_Records supplied_
__________

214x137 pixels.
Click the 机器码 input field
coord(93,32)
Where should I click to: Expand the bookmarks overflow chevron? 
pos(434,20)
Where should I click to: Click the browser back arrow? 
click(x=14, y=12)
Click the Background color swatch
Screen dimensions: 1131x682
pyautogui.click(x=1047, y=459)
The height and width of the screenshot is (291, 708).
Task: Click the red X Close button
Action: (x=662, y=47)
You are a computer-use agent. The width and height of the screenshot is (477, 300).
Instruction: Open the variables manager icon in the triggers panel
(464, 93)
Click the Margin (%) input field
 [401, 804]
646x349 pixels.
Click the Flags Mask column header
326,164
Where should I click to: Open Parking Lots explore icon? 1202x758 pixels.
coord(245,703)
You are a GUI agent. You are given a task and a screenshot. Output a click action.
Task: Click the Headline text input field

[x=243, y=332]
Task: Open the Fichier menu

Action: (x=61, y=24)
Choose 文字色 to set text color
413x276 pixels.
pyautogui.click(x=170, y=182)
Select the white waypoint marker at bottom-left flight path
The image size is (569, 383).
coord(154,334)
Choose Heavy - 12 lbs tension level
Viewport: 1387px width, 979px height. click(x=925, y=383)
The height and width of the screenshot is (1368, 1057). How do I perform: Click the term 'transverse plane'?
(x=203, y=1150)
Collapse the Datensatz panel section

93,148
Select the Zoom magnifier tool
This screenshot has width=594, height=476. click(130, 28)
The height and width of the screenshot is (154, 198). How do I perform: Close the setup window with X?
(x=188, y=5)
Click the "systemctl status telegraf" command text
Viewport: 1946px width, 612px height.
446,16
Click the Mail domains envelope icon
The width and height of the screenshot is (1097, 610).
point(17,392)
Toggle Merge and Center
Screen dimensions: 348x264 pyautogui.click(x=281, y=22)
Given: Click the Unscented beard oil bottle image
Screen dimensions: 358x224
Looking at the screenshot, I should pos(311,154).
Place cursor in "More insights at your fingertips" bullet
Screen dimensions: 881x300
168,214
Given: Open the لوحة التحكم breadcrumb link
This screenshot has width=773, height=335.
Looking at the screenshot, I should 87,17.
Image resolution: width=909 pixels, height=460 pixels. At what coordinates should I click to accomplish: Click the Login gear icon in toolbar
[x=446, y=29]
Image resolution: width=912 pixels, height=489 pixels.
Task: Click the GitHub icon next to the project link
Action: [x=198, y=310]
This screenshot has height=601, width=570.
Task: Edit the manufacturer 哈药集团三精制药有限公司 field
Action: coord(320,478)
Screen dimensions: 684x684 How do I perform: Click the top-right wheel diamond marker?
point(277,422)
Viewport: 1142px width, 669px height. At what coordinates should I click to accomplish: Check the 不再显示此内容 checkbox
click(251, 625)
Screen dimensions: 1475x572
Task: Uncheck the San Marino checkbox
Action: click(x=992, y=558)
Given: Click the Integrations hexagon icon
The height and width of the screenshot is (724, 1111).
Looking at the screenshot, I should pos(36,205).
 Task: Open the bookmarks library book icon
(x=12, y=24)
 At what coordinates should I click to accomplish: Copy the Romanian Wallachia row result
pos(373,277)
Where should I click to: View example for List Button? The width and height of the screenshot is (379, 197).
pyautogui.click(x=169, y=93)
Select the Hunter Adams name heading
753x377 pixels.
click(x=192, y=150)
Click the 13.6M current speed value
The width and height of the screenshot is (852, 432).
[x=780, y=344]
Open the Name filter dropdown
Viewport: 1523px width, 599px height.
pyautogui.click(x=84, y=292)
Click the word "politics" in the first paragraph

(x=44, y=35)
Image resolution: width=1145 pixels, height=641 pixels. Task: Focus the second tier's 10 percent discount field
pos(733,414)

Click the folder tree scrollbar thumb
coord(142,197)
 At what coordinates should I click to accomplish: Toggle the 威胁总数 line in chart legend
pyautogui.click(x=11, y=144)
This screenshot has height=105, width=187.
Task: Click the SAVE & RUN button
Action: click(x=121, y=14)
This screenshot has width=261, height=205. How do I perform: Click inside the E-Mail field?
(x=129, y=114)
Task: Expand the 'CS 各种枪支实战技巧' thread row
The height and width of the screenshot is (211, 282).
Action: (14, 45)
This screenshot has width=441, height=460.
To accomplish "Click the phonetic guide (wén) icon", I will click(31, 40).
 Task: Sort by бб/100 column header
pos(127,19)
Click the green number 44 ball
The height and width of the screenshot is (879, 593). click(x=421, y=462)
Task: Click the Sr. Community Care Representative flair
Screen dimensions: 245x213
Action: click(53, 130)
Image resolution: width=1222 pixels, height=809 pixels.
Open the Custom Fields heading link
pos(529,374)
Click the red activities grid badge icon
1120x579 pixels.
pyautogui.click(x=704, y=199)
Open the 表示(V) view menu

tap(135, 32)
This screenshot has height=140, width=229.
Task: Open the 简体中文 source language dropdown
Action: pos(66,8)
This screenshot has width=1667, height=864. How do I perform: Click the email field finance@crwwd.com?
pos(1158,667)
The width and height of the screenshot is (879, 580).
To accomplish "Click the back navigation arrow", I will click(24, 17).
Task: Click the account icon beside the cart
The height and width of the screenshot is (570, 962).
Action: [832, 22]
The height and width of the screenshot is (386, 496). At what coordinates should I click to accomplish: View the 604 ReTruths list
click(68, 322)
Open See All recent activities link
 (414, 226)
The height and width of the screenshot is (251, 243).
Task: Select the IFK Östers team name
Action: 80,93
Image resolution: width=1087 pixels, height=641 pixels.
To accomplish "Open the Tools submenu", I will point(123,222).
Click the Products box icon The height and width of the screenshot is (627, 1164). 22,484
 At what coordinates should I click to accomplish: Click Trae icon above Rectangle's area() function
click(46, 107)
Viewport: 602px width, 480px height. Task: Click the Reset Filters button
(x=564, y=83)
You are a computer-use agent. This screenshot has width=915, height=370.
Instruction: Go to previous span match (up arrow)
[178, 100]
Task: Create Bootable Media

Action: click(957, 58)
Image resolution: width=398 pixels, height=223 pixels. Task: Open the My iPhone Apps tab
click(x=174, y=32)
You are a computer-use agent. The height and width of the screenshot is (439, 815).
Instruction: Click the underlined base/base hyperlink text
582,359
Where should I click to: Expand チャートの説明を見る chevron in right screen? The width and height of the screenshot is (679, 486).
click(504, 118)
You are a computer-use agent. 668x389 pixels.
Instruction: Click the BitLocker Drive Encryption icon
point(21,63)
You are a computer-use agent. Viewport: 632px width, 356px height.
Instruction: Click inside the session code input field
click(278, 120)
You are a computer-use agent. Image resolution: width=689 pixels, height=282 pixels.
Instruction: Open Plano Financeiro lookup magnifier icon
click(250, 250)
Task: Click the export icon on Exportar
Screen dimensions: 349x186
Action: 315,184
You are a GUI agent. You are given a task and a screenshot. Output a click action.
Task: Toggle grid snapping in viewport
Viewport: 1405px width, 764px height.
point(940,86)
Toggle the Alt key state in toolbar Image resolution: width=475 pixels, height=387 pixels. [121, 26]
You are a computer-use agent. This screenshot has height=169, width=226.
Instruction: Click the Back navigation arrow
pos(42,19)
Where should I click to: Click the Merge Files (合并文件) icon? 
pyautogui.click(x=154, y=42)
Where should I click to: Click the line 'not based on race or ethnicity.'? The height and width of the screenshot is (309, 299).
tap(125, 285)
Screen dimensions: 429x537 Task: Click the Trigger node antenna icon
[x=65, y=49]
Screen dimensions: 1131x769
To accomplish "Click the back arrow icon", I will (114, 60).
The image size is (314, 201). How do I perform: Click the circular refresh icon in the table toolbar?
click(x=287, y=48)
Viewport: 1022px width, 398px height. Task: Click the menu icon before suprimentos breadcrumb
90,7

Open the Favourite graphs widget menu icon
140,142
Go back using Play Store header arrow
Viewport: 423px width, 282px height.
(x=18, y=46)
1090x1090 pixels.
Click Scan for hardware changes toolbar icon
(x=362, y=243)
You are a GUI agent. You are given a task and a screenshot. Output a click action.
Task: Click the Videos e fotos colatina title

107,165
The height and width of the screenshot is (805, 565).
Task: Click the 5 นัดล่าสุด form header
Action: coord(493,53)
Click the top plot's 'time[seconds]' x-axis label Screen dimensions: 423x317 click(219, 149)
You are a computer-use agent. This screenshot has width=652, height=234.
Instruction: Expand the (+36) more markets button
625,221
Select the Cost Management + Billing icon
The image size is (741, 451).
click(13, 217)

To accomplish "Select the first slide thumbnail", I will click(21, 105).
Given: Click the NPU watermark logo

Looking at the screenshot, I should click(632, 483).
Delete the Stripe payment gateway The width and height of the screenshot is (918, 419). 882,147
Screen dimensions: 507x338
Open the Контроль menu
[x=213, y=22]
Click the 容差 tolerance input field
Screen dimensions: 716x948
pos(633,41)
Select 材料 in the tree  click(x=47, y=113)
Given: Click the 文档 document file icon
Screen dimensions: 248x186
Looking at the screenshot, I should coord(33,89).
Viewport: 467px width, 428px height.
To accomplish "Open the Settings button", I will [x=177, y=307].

__________

_Prompt_
Using the records above, report each line that contains the word "grid" by copying it.

_Task answer_
Click the red activities grid badge icon
Task: Toggle grid snapping in viewport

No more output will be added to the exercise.